The hypothesis is that the medial prefrontal cortex is more of a conceptual sense of self and a conceptual sense of self is not a problem. It’s taking that conceptual sense of self too personally.

So where mindfulness comes in is it helps with two things. So if we bring in the reinforcement learning process we can say, ‘Well, does it feel to take something personally?’ ‘I love fuming and plotting revenge.’ It’s a painful process. We can bring awareness in by asking ourselves, ‘how’s that going for you taking things personally?’ Not in a ‘I told you so’ way, but with curiosity. So we can start to see the lack of reward in taking things personally.
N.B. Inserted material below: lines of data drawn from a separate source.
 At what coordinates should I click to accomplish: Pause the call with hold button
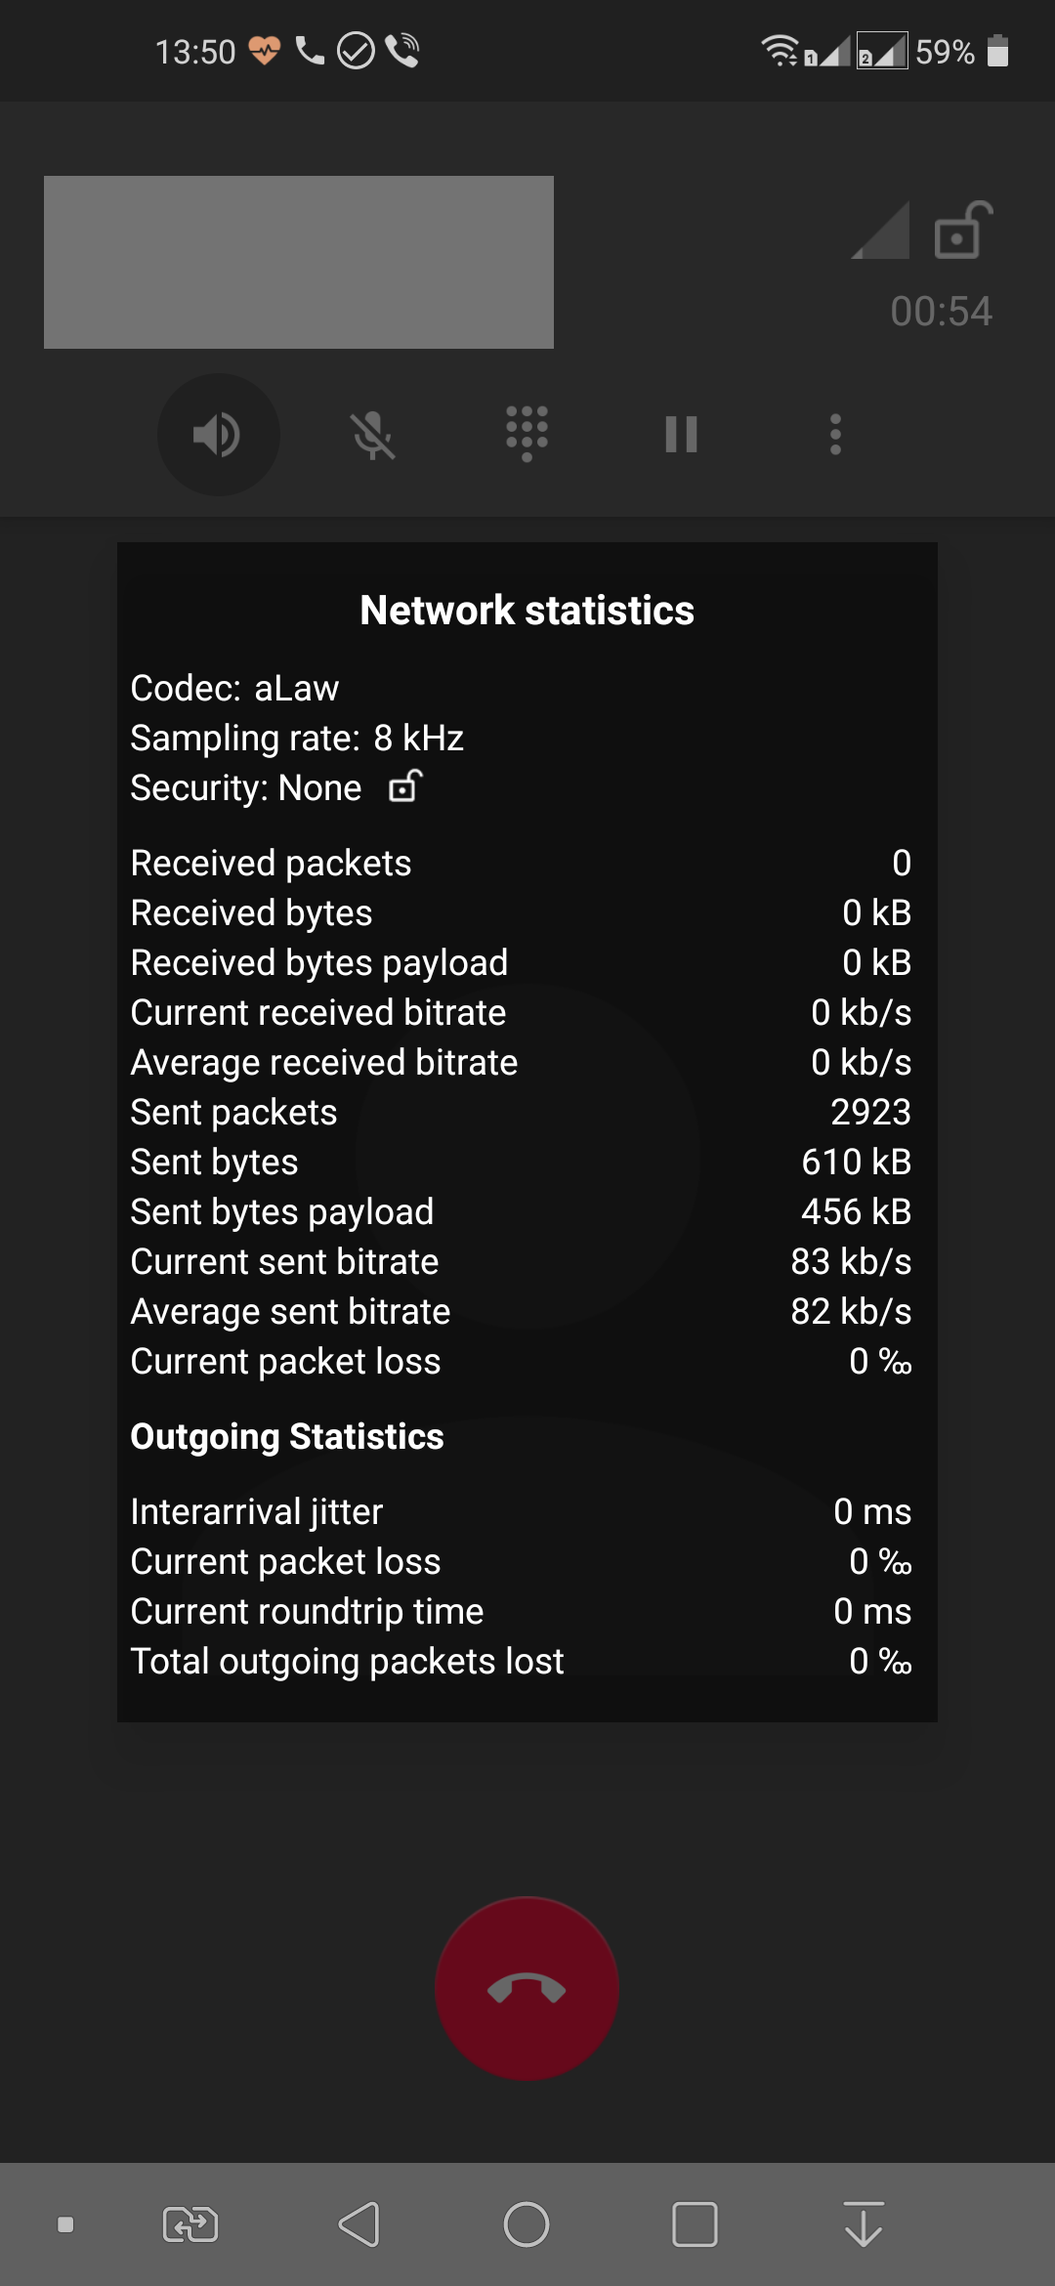coord(681,435)
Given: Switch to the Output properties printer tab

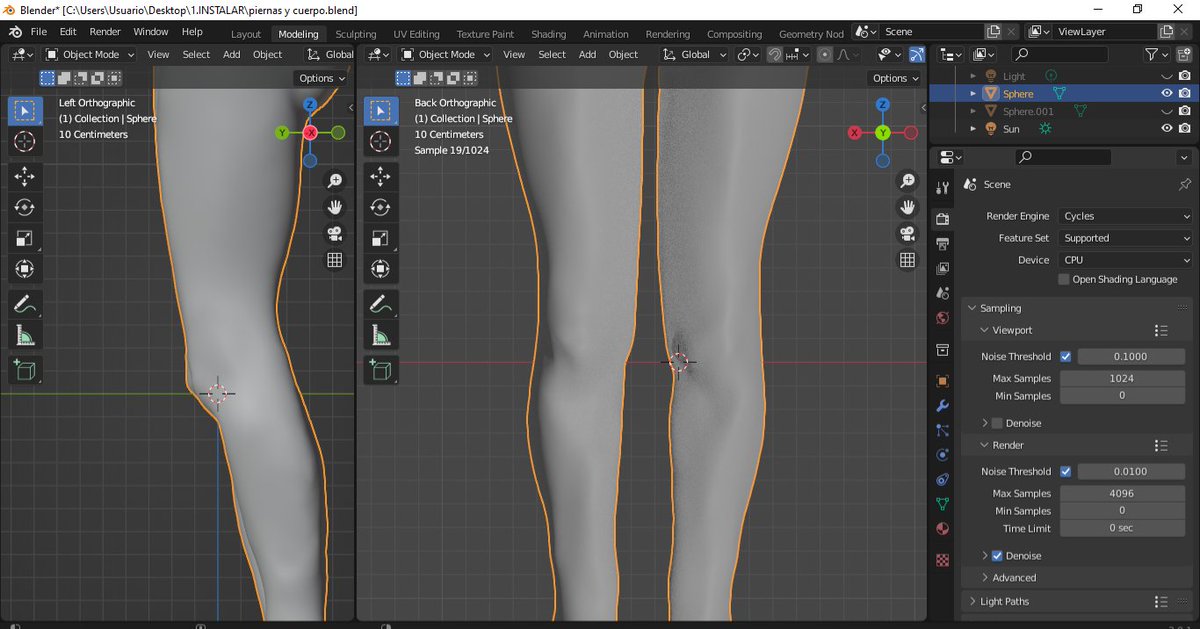Looking at the screenshot, I should coord(942,243).
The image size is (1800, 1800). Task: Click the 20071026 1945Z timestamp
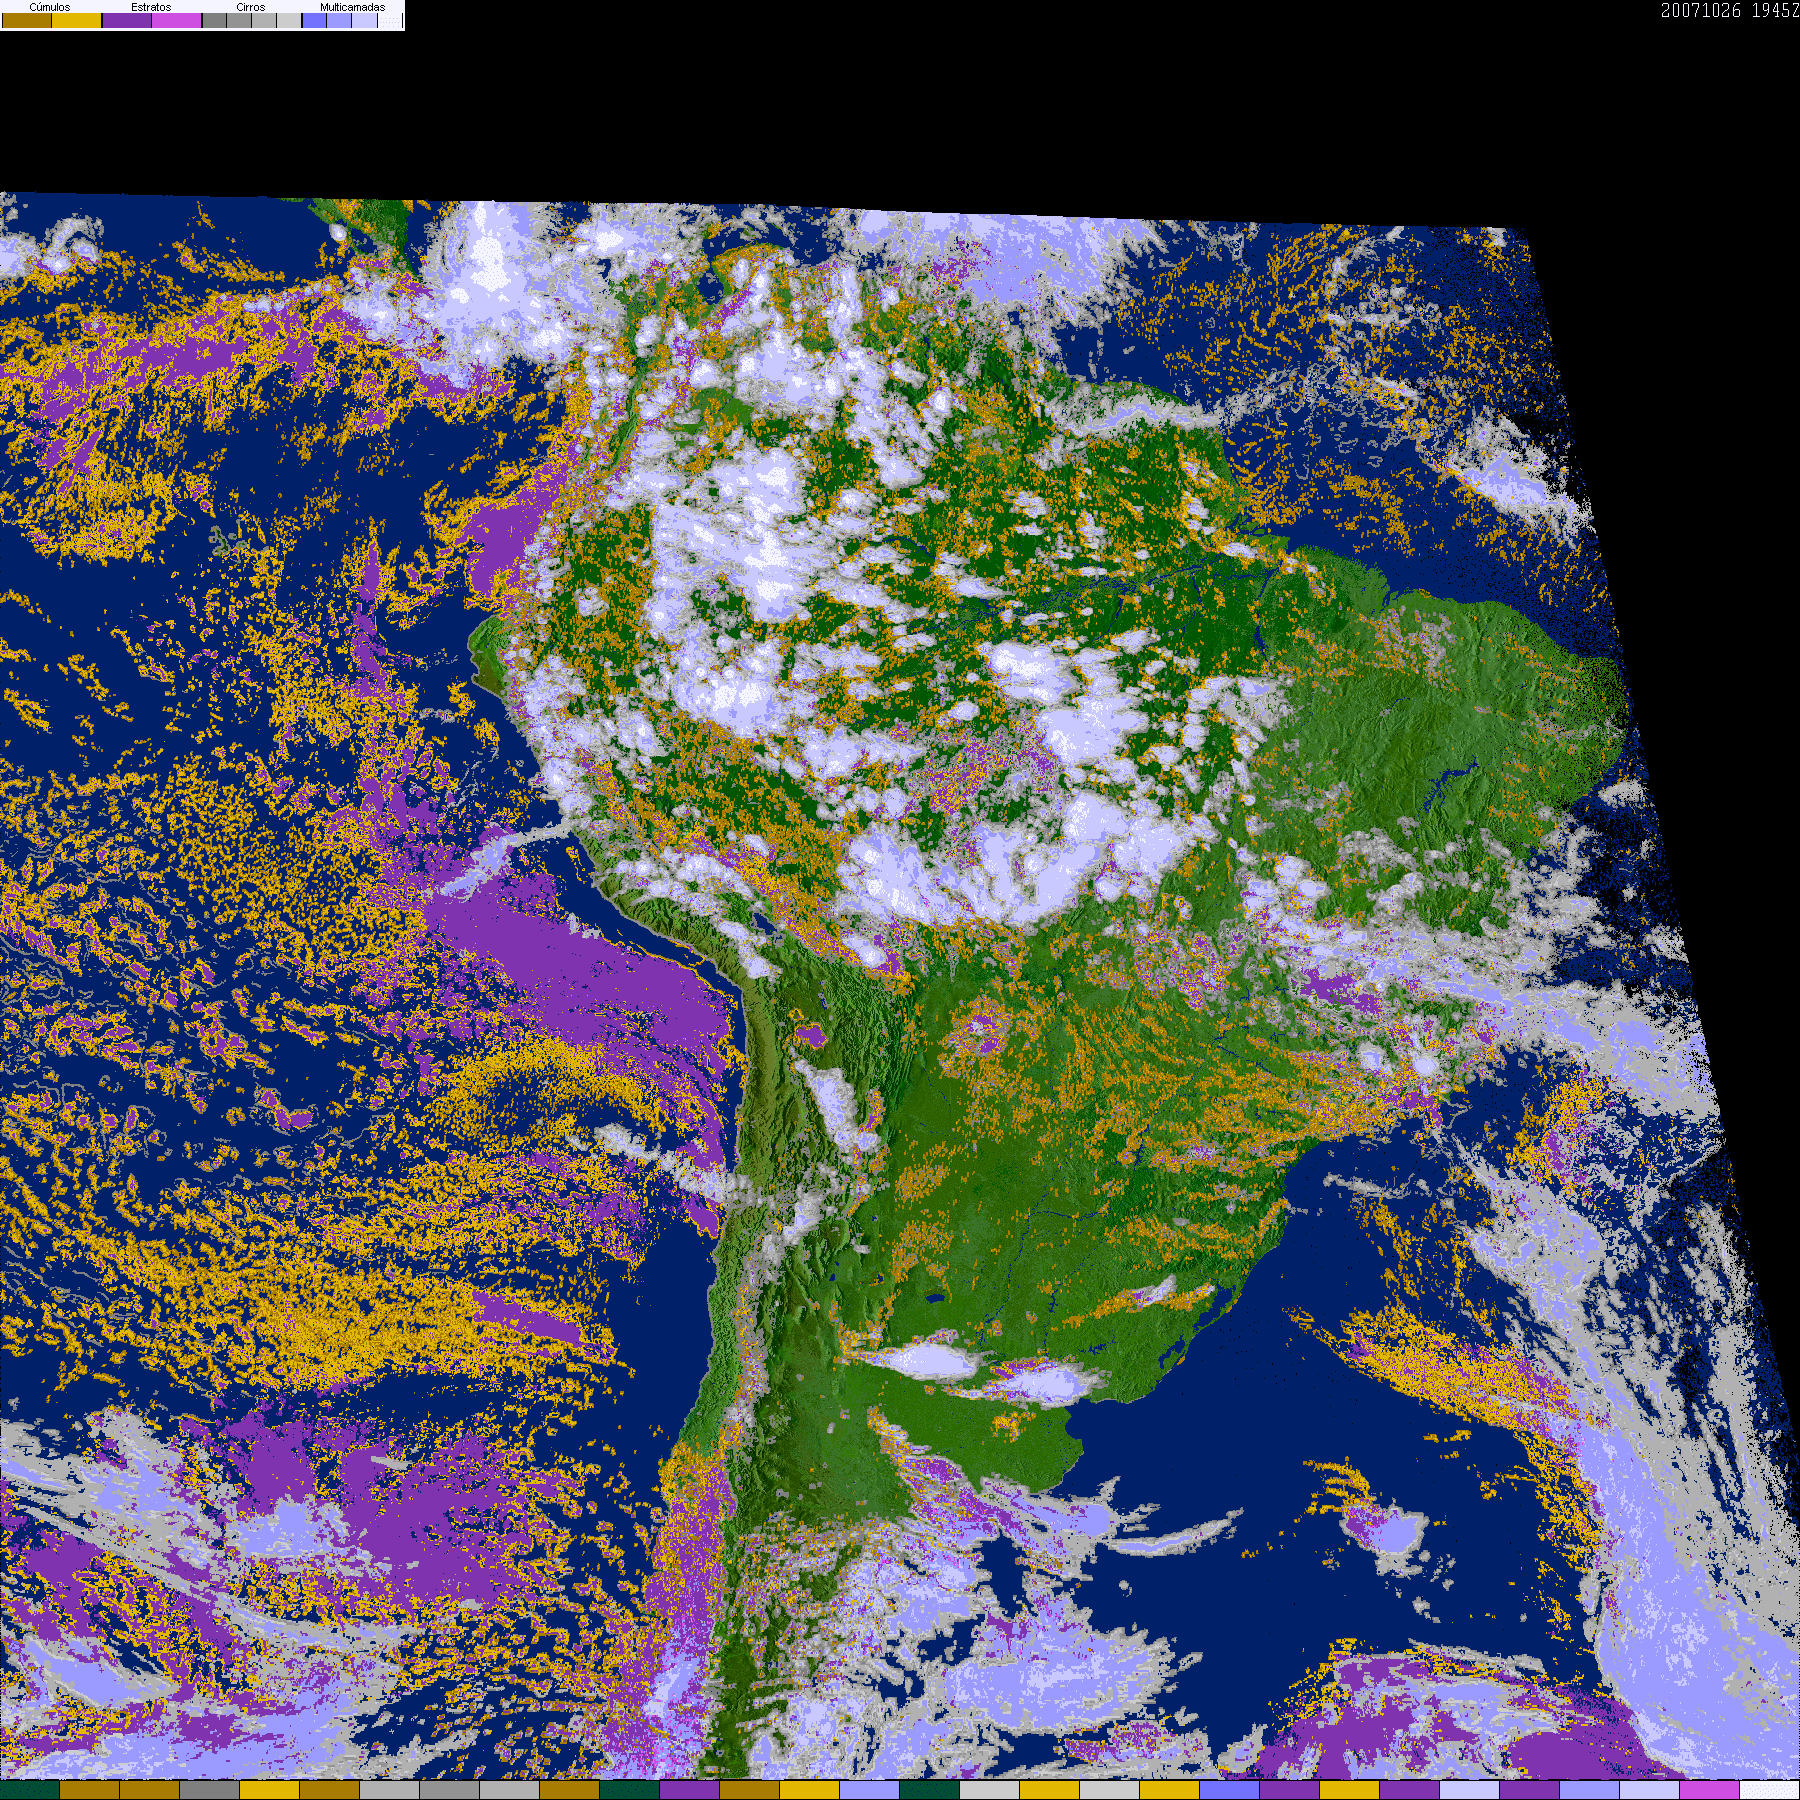coord(1729,11)
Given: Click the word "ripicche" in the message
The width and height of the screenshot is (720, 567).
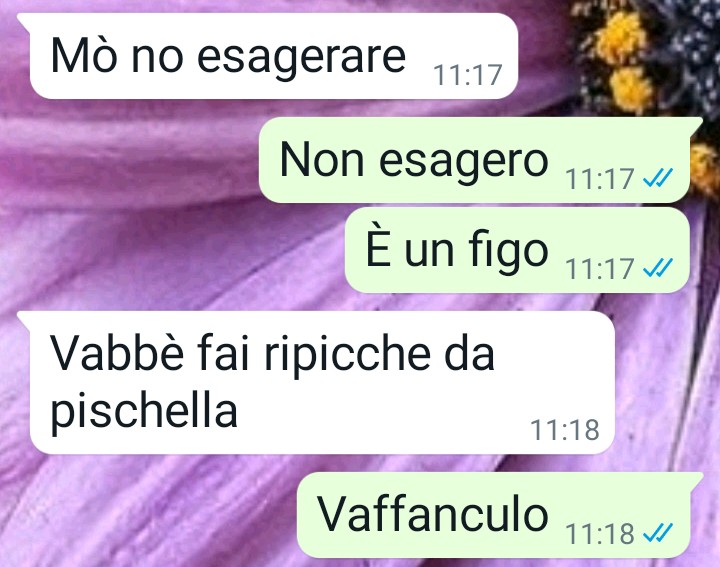Looking at the screenshot, I should pos(348,355).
Which then helps us bring awareness to the next piece, which is that awareness itself can feel better than being identified with ourselves. That kind of curious awareness itself feels better. And so when we’re caught up in anxiety we just bring in that awareness and curiosity. ‘Oh, so that’s what anxiety feels like.’

For example, in our ‘Unwinding Anxiety’ program, on day one, we walk people through the idea that they have this inherent capability of being curious, by saying, “Okay. You’re anxious. Let’s go there. Check in your body to see where you feel anxiety most strongly. And now tell me is it stronger on the right side or the left side? And they have to explore, ‘Is it on the right side more than the left side?’ Now what does this do?

It opens us to curiosity. The answer is that it doesn’t matter what side it’s on. What matters is they just touched into their inherent capacity to be curious. This is on day one. And then they can just go from there.

We can bring this kind curious awareness even to the worst of things and start to crack that a little bit. With this inherent capacity that we have, it feels better. It’s not like anxiety vanishes, but it helps us see, ‘Oh. I can actually be with this.’ Which is better than running away from it.